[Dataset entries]
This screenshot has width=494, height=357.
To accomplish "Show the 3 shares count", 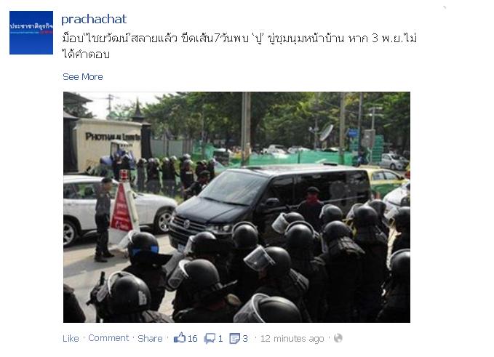I will coord(245,338).
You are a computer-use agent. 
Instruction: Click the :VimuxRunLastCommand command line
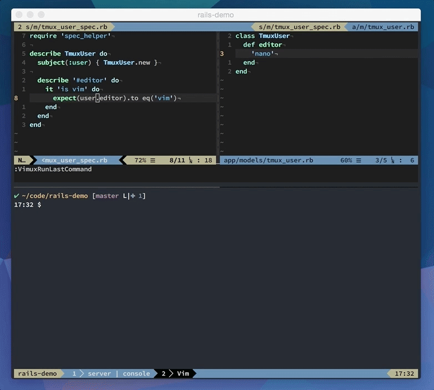click(x=53, y=169)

*Work request*. Retype the lines exactly. Begin at the one that holds "Instruction: Click the", stop at the last line of the entries above, and drop the pictures.

*Output for this exercise*.
Instruction: Click the :VimuxRunLastCommand command line
click(x=53, y=169)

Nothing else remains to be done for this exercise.